2019 Warwick Prize for Women in Translation longlist announced

13 titles have been longlisted for the third annual award of the Warwick Prize for Women in Translation.

The £1000 prize was established by the University of Warwick in 2017 to address the gender imbalance in translated literature and to increase the number of international women's voices accessible by a British and Irish readership.

Among the longlistees are Olga Tokarczuk, whose Man Booker prizewinning novel Flights received a "special mention" in last year's competition. Tokarczuk is on the longlist with literary crime novel Drive Your Plough Over the Bones of the Dead, translated from Polish by Antonia Lloyd-Jones. Translator Lloyd-Jones appears on the longlist for the third year running.

The 2019 prize is once again being judged by Amanda Hopkinson, Boyd Tonkin and Susan Bassnett. Last year the prize was awarded to the novel Belladonna (Maclehose Press), written by the late Daša Drndić and translated from Croatian by Celia Hawkesworth.

The 2019 competition received a total of 92 eligible entries representing 30 languages, a substantial increase on the number of entries received in both 2017 (58 entries) and 2018 (52 entries). The longlisted titles include 9 novels, 1 collection of short stories, 2 collections of poetry and one work of literary non-fiction, and cover 10 languages, including Catalan, Farsi and Lithuanian, with French and Japanese the languages most represented. 10 publishers have had their titles included on the list, with independent publishers such as And Other Stories, Fitzcarraldo Editions and Seagull Books fielding multiple longlistees.
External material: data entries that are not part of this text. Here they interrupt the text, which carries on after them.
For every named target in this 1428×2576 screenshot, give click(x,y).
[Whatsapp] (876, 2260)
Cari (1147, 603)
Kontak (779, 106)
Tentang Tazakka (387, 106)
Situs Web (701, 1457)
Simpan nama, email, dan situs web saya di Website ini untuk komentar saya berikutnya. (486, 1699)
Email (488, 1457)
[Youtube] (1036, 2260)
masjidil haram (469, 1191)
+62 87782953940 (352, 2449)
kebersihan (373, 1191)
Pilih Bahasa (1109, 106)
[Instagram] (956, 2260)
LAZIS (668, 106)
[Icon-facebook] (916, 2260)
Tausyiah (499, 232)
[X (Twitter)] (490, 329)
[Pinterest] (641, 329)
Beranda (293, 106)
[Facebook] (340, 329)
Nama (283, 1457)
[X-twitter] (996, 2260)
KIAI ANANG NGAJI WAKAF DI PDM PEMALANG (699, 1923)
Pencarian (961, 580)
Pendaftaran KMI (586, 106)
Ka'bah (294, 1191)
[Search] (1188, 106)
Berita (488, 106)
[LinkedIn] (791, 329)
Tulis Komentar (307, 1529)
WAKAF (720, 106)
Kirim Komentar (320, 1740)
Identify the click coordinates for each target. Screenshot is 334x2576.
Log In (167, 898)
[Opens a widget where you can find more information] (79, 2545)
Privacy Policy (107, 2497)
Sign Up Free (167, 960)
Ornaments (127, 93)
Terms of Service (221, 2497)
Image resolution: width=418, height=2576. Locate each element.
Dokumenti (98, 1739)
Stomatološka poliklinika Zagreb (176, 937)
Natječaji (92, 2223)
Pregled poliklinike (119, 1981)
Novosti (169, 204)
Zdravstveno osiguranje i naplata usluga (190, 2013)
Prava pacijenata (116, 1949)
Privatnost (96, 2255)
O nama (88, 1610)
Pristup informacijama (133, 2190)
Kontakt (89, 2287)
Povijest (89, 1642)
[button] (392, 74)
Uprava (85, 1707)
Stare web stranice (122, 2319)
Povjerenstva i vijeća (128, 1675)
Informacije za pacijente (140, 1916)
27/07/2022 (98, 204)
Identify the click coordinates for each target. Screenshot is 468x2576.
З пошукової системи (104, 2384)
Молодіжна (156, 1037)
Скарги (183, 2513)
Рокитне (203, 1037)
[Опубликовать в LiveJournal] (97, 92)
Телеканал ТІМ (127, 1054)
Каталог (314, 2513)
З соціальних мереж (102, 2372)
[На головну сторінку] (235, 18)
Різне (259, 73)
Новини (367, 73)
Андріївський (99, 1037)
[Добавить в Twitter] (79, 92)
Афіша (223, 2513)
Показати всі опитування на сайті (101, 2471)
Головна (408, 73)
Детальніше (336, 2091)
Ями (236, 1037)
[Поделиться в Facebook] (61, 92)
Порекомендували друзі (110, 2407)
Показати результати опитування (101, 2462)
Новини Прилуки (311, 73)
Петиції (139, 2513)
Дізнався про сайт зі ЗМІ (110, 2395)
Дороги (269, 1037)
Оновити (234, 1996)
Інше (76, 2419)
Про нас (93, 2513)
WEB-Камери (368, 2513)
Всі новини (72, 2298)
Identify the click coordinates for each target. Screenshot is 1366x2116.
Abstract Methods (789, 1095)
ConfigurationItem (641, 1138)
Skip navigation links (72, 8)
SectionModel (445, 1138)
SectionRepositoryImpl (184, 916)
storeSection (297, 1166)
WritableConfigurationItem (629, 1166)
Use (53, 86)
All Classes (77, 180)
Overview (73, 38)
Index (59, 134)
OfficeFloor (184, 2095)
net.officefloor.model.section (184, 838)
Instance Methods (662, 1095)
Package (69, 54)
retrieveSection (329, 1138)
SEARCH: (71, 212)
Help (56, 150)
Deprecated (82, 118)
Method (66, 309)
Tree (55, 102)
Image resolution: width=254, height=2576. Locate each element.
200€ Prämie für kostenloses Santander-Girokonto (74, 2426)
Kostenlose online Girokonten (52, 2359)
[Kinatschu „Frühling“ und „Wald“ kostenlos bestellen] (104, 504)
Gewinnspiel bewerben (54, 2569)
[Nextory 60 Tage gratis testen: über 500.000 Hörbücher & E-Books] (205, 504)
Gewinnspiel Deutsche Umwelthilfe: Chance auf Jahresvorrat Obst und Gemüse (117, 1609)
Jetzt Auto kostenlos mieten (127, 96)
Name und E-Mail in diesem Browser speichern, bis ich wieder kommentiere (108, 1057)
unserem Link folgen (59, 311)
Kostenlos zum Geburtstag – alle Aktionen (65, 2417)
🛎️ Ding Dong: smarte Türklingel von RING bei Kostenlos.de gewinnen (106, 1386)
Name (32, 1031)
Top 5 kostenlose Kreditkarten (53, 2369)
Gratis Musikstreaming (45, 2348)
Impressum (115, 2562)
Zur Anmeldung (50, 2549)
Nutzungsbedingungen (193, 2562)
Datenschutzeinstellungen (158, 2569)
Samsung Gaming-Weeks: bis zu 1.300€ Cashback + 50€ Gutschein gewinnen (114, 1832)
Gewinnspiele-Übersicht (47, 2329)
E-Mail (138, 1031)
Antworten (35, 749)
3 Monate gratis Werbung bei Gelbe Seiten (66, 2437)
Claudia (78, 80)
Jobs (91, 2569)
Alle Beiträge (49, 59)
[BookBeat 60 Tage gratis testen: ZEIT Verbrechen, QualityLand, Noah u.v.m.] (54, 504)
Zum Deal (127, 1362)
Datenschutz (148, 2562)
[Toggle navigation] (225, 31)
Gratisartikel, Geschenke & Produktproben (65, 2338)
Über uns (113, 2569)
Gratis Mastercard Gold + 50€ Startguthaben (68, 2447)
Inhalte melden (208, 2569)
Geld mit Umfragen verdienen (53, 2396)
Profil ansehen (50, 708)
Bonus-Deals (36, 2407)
The judges said of this year's longlist:

"With its unique remit and its welcome to all forms of writing, the University of Warwick's Prize for Women in Translation opens a window onto a literary landscape like no other. This year's entry, larger than ever before, offered not only a remarkable treasury of global fiction but an especially strong selection of poetry. Our longlist embraces memoir, poetry and experimental narrative as well as a broad spectrum of fictional genres, from the historical saga to the visionary whodunnit.

"Together, these 13 extraordinary titles illuminate a world of women's writing without borders and without constraints.

"One of the dominant threads in this year's entries was the recurrence of writing about memory – cultural memory, personal memory, post-trauma memory, refugee memory – and although this was particularly prevalent in the European writing, it also emerged as a strong element in the work of women writers from around the world. From the classical to the cutting edge, every selection on the longlist was made on the basis of the quality and originality of the writing by both author and translator."

Prize coordinator, Dr Chantal Wright of the University of Warwick's School of Creative Arts, Performance and Visual Cultures, comments:

"The substantial increase in the number of entries received for this year's competition shows that the publishing industry is gradually beginning to respond to initiatives such as the Warwick Prize for Women in Translation, which is part of a much wider activist movement driven by a commitment from individuals such as Meytal Radzinski, who started Women in Translation Month (#WITMonth), and from independent publishers such as And Other Stories, who boldly took up Kamila Shamsie's call to make 2018 a Year of Publishing Women.

"The work of the literary translation community in the UK and Ireland is vital to the cause of women in translation, and to the visibility of international literature in these insular times."